2. Add Common Mistakes
Every skill should teach what NOT to do. Format:
## Common Mistakes
| Mistake | Symptom | Fix |
|---------|---------|-----|
| Specific thing people do wrong | What goes wrong when they do it | How to do it right |
The table format is important. It's scannable. Claude can reference it quickly. And it encodes expert knowledge that the skill can then prevent rather than repair.
3. Follow the Description Formula
[What it does] [When to use it — specific trigger phrases]. NOT for [explicit exclusions with alternatives].
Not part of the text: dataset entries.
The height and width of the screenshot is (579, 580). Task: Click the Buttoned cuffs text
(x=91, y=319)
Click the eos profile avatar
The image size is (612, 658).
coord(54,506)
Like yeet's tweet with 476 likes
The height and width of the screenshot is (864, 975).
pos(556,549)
The NOT clause matters more as your skill library grows. With 5 skills, false positives are rare. With 191, they're constant.
4. Stay Under 500 Lines
If your SKILL.md exceeds 500 lines, move depth to /references/. The skill body should be procedural — do this, then this, watch out for that. Long-form explanations, code examples, and configuration details belong in reference files that load on demand.
What's Next
This was a structural pass — adding the one section that was universally missing. The next passes go deeper:
- Description optimization — running eval loops to test activation rates across all 191 skills
- Progressive disclosure audit — skills over 500 lines need content moved to references
- Visual artifact pass — adding decision trees and Mermaid diagrams where workflows are currently described in prose
- Impact measurement — comparing skill output quality before and after Output Contracts using skill-logger's framework
Each of these passes uses the same pattern: grade → identify → fix → verify. The rubric is the constant. The skills improve.
The improvement scripts are at corpus/scripts/batch_improve_all.py. The 10-axis rubric is defined in skill-grader. The meta-skill ecosystem — architect, grader, coach, logger — is available at someclaudeskills.com.